Many years ago, when I was being trained for counseling there was an impetus to spend the first few sessions to understand where a client was coming from to establish a baseline, then came along Stephen Covey with his 5th Habit: Seek First to Understand, and this concept of understanding has evolved in my practice as I have as well.

Initially, “understanding” was basically an assessment tool, after which one would prepare a series of successive programs to guide a client from where they were at the initial consultation to where one’s training had determined was the proper destination for the client.

Only after years of practice did I begin to see that no manner of training was suitable for guiding each client to his or her highest and best. This could only be determined by challenging the client to reach deep inside and discover his or her own path and destination. In doing so, it became clear that there was no one size fits all solution, and every client was different. After a time, this increasingly made more sense to me.

If you are in the counseling or “help” business in any manner, shape, or form, it is easy to have preconceived ideas about what is generally, if not specifically, the best path that anyone should follow. Your drive might be to “fix” someone. That is to assert your perspective over that of the person you are trying to help. Instead, consider a deeper level of empathetic understanding.

Time and experience have humbled me and taught me that my opinions may not be the best for an individual, for if any given person is truly individual then the path they travel will be just as unique and individual as he or she is.

This really changes the emphasis on understanding and takes it to a new, empathetically deeper level, because now you have to take an entire life into consideration, and while your training may have equipped you to look for clues and probable suggestions for solutions, you should be ready for anything.

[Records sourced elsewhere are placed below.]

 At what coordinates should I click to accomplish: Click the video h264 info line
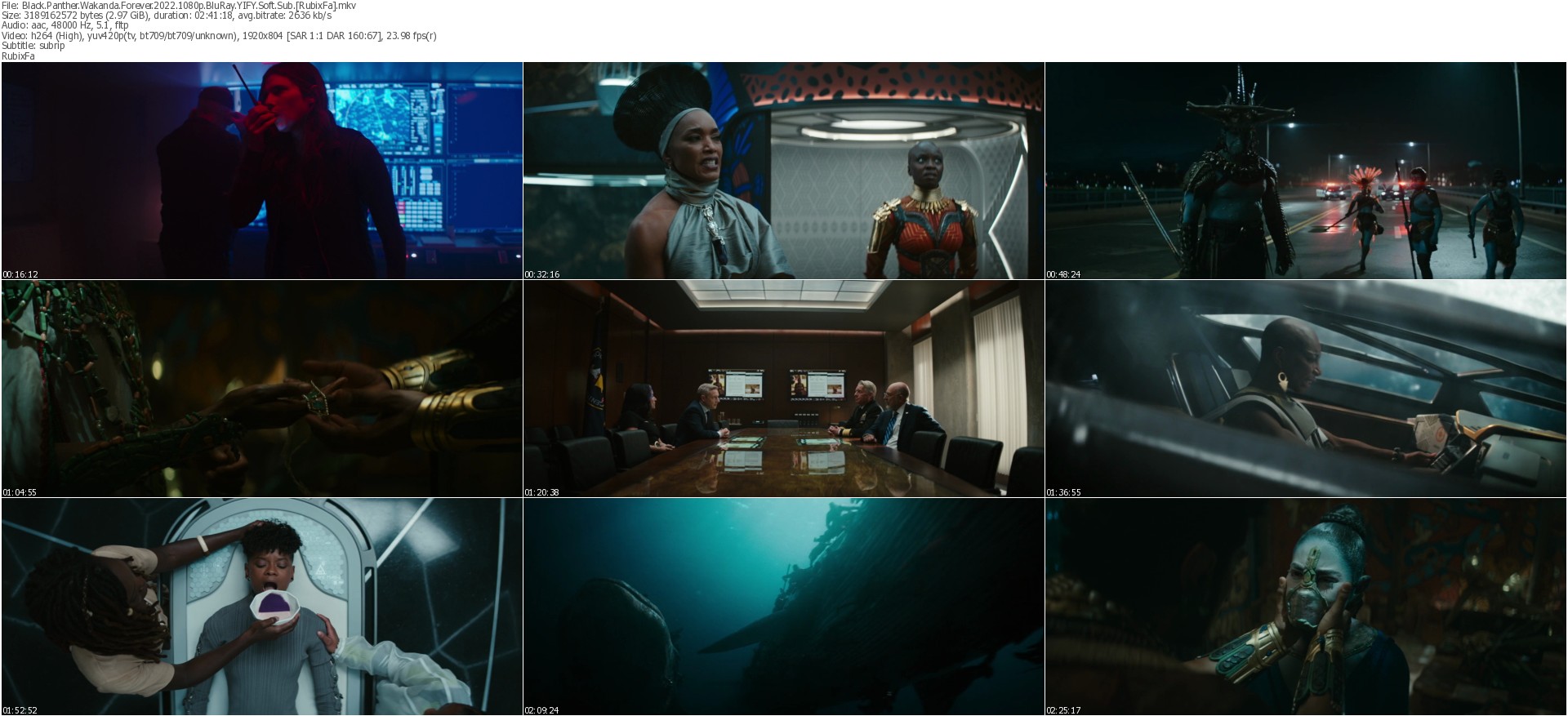(x=219, y=36)
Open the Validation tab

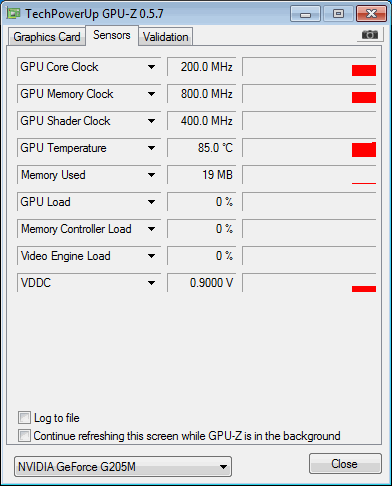pyautogui.click(x=166, y=37)
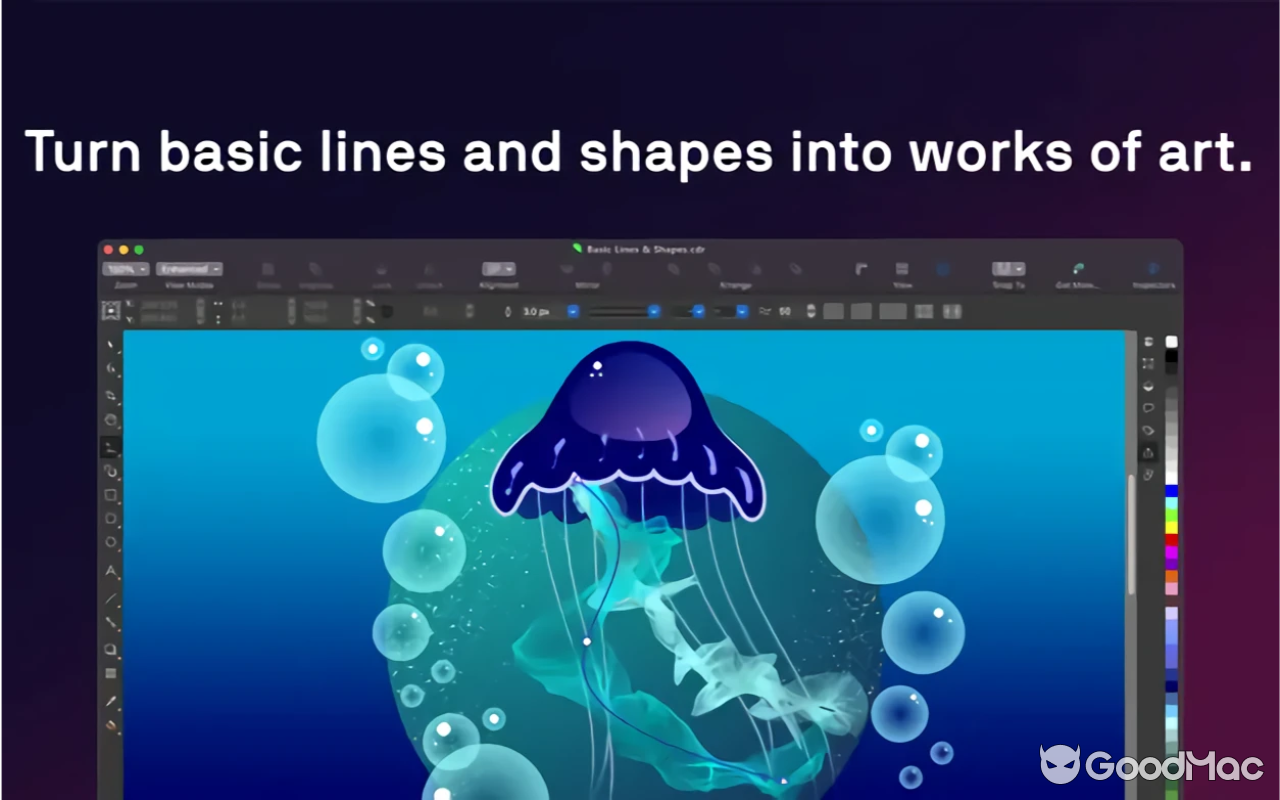Enable the highlighted View toolbar toggle

943,268
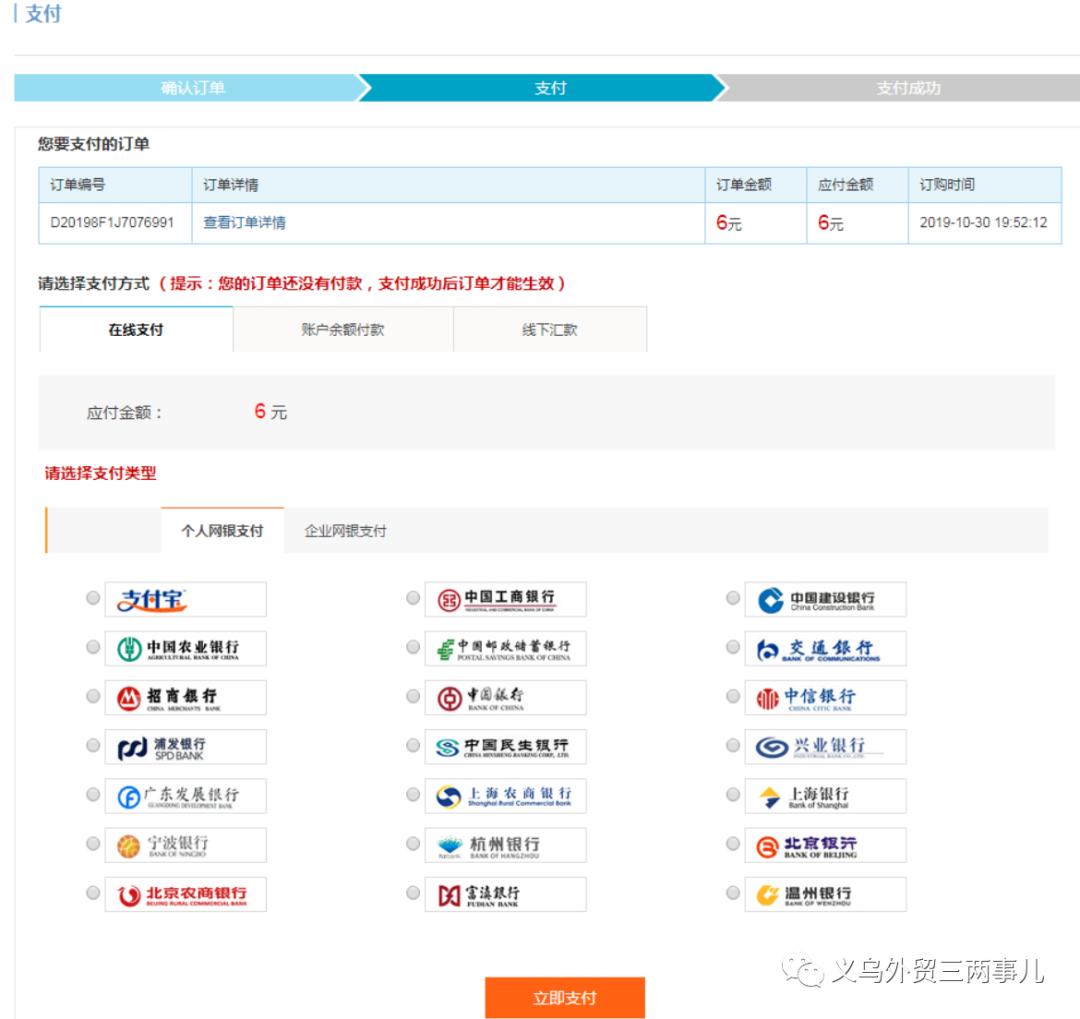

One thing that has helped me in this structural reframe is to allow the client to be right in all things and allow them to adjust their sense of rightness as we progress in a supportive coaching arrangement. I really try to get a sense of what it is like to walk in their shoes as they live through their life.

In retrospect, I am somewhat ashamed of the sense of superiority that I exercised with clients in the past, when I approached my work with clients as more structured and rigid. I have a much higher success rate based on the increased connection due to this increased understanding of a client.

Honoring where they are at any given moment, without judgment, standard recommendations, or preconceived outcomes.

My motivation is highly love-inspired because that is who I am. I sincerely and lovingly regard my clients and support them through whatever their process may be. To encourage and walk alongside the clients to discover where this journey leads.

I am not likely to tell a client what to do these days but am probably going to make many suggestions, giving them many options to choose for themselves what is the best door to open along the way.

This means allowing the individuals to be comfortable in their world whatever it might look like and work from there.

This has allowed me to have the most entertaining and expansive experiences and has enabled me to have access to their innermost thoughts and data provided by the people that I work with that I would never have had access to otherwise.

All from truly seeking to first understand, allowing them to be or believe anything they want, and genuinely accepting and loving them through their process, supporting them as they find their way to new levels of personal and spiritual growth.

In the end, the client is blessed. Still, I feel that I am even more blessed because I was able to be there in those most precious of moments when perceptions shifted, epiphanies were experienced, and a new life metamorphosis happened before my very eyes.